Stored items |
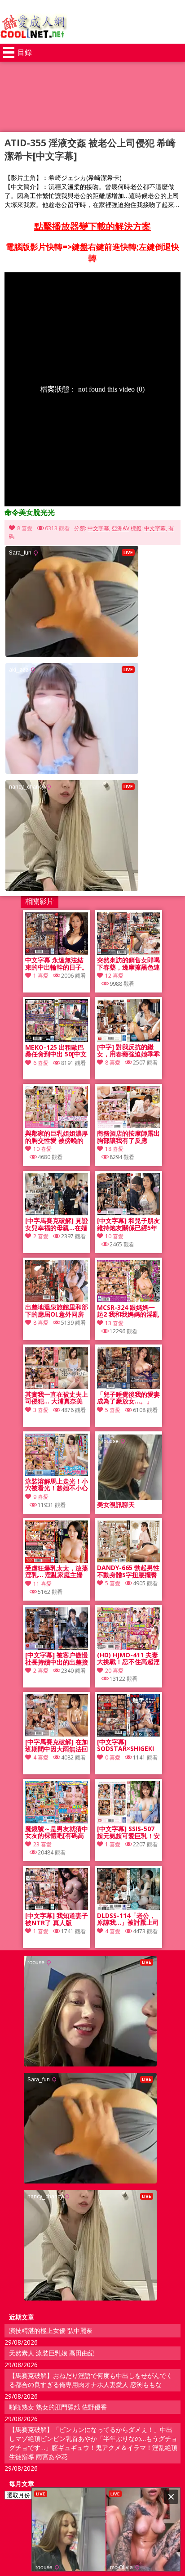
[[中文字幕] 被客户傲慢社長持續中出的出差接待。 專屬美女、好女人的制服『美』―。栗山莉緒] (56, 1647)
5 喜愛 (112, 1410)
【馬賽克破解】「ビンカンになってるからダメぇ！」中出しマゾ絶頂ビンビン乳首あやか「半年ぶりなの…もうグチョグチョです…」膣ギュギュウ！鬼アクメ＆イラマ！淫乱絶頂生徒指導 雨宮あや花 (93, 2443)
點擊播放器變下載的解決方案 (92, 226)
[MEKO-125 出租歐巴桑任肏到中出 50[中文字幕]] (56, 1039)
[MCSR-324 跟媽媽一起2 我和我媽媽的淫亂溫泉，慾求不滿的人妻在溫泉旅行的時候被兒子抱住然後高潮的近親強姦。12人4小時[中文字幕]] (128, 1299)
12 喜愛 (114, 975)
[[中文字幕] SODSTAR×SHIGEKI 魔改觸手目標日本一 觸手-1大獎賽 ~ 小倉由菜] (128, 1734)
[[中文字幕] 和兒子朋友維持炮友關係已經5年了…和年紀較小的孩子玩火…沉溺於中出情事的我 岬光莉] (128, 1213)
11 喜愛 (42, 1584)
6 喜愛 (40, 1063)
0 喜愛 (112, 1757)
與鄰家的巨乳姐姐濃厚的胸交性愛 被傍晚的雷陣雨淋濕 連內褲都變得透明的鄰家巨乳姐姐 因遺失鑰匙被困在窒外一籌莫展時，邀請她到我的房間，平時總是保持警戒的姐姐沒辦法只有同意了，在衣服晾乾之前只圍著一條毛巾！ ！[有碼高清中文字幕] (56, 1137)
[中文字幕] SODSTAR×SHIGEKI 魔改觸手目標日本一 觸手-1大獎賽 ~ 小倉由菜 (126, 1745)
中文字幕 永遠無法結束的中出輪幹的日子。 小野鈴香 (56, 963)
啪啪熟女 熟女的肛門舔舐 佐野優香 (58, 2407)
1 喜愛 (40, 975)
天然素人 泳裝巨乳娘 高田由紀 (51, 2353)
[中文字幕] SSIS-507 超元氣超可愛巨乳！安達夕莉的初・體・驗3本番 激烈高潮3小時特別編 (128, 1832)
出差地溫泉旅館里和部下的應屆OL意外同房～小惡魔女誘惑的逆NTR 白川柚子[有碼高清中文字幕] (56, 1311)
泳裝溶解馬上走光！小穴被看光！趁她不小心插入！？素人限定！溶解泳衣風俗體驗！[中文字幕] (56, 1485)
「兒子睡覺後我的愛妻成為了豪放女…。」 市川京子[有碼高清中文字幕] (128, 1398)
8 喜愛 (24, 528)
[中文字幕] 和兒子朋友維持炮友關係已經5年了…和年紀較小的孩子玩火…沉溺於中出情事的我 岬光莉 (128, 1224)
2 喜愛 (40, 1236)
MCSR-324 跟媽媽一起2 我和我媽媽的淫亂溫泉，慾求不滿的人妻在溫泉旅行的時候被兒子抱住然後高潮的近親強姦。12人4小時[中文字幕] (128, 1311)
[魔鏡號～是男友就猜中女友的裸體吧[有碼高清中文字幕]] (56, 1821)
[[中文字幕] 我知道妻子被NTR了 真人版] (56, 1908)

Your instructions |
Which lines above contain the word "MCSR"? List them.

Worked solution |
[MCSR-324 跟媽媽一起2 我和我媽媽的淫亂溫泉，慾求不滿的人妻在溫泉旅行的時候被兒子抱住然後高潮的近親強姦。12人4小時[中文字幕]] (128, 1299)
MCSR-324 跟媽媽一起2 我和我媽媽的淫亂溫泉，慾求不滿的人妻在溫泉旅行的時候被兒子抱住然後高潮的近親強姦。12人4小時[中文字幕] (128, 1311)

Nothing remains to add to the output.